#### [Supplied records]
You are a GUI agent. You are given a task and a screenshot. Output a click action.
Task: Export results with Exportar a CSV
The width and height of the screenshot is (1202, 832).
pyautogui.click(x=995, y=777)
---
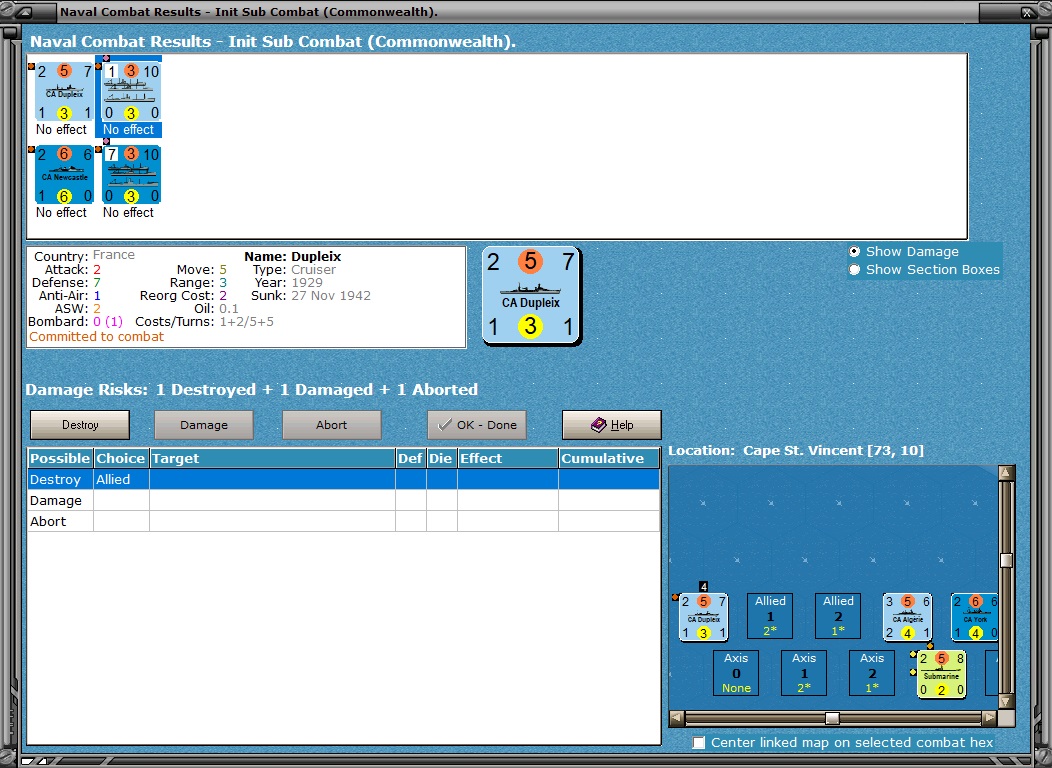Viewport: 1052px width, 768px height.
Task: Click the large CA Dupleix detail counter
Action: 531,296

#### [Aim of the task]
Output everything from the line containing "You are a GUI" down to the line containing "pyautogui.click(x=995, y=777)", reproducing those records without any change.

#### [Full solution]
You are a GUI agent. You are given a task and a screenshot. Output a click action.
Task: Export results with Exportar a CSV
The width and height of the screenshot is (1202, 832).
pyautogui.click(x=995, y=777)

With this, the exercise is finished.